L'OMELIA DEL VESCOVO: "L'UOMO NON È FATTO PER LA NOTTE"
- "L'uomo non è fatto per la notte, non è fatto per la morte, ma per la luce". Sono state queste le parole con cui il vescovo di Sion Jean-Marie Lovey si è rivolto alle famiglie delle persone che hanno perso la vita nell'incendio, durante l'omelia della funzione religiosa.
"CHIEDIAMO LA GRAZIA DI FRONTE ALL'ECLISSI DI CRANS-MONTANA"
- Alla celebrazione ha fatto seguito una marcia silenziosa nelle vie della località elvetica, fino al luogo della tragedia. Commentando il passaggio del Vangelo di Matteo sull'arrivo dei Magi, il vescovo ha detto: "Siamo sconvolti come i Magi che non trovano Gesù, chiediamo la grazia dei cercatori di luce di fronte all'eclissi che c'è stata a Crans-Montana, perché è insopportabile stare nella notte".
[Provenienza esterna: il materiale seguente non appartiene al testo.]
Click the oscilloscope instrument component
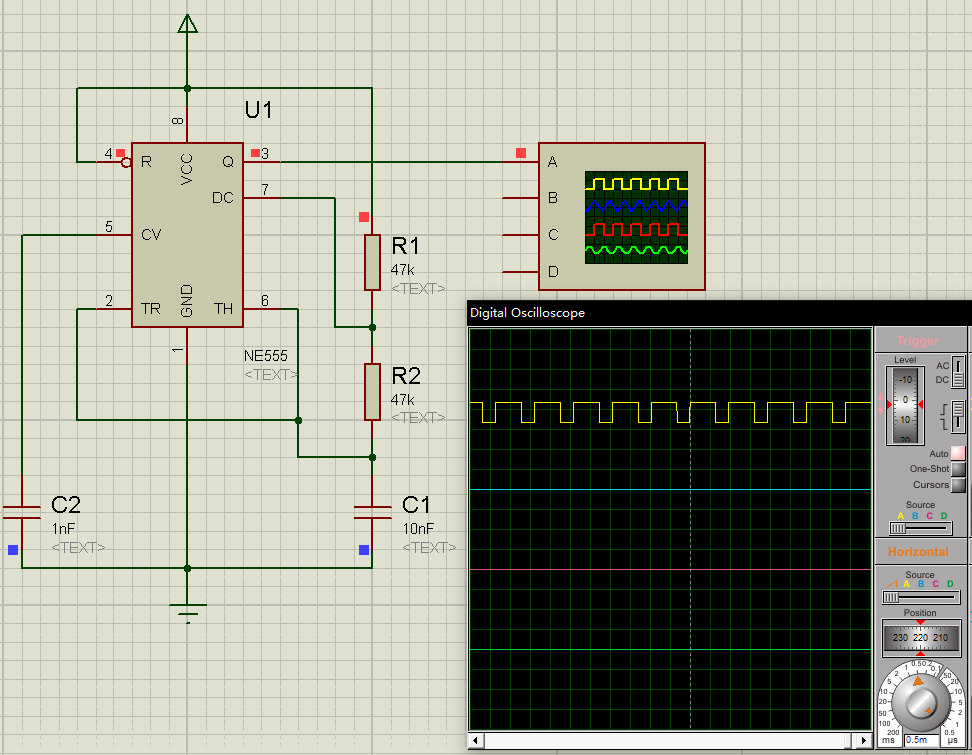The height and width of the screenshot is (755, 972). click(621, 217)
LE PAROLE PER I SOCCORRITORI
- In questo contesto di sofferenza, ha spiegato ancora Lovey, "la luce diventa capitale e ognuno ne porta una parte: i soccorritori, i paramedici, il personale ospedaliero, la polizia, i vigili del fuoco, i politici e i magistrati, tutti coloro che si sono impegnati con professionalità hanno portato elementi che ci aiutano a vedere chiaramente".
AI FAMILIARI: "IL VOSTRO CAMMINO NON SARÀ PIÙ LO STESSO"
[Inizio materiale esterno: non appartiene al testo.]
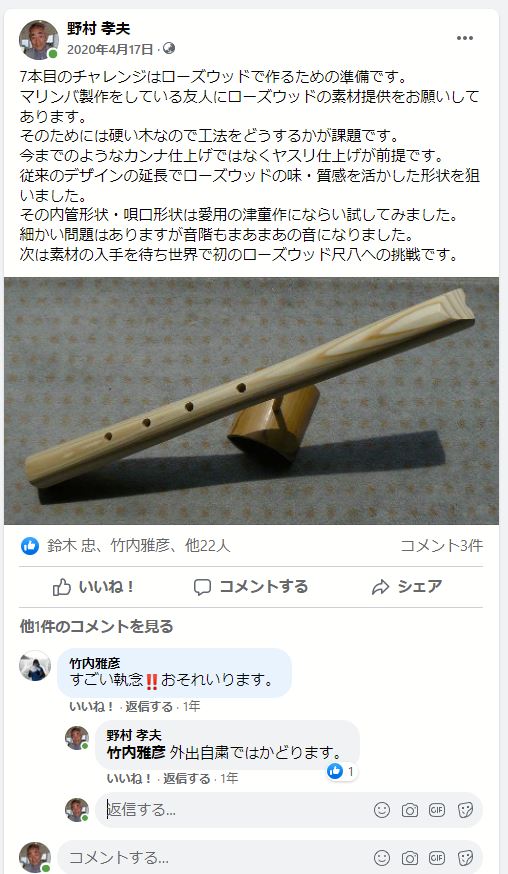Open emoji picker in reply field
The height and width of the screenshot is (874, 508).
(x=382, y=810)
- Secondo il vescovo di Sion "per tutte le persone che hanno perso i familiari il cammino non sarà più lo stesso, dovranno tornare alla vita quotidiana percorrendo un'altra strada".
MARCIA SILENZIOSA PER LE VIE DELLA CITTÀ
- Un lungo applauso ai soccorritori dell'incendio di Capodanno è partito dalla folla che ha preso parte alla 'marcia silenziosa' in ricordo delle vittime della tragedia di Crans-Montana. Alcune migliaia di persone hanno camminato dalla chiesa di Saint-Christophe sino alla struttura di commemorazione, installata di fronte al locale andato a fuoco.
LA COMMOZIONE DEI VIGILI DEL FUOCO
- In prima fila c'erano i 'sapeurs-pompiers', i vigili del fuoco: neppure loro sono riusciti a trattenere le lacrime. Tanti giovani commossi hanno portato fiori e peluche, tra canti e dediche sul 'libro delle condoglianze'. "Soccorritori, avete visto un orrore indicibile, la popolazione vallesana sarà qui", è stato detto dal microfono. Poi il corteo si è sciolto nel silenzio e un gruppo di giovani si è abbracciato formando un grande cerchio accanto al locale.
PROCLAMATO UN GIORNO DI LUTTO NAZIONALE
- Intanto, la Confederazione elvetica ha indetto una giornata di lutto nazionale per venerdì 9 gennaio in ricordo delle vittime. Alle 14 è previsto un minuto di silenzio e le campane delle chiese suoneranno in tutta la Svizzera. Una cerimonia ufficiale di commemorazione funebre si terrà nella località del Cantone delle Vallese.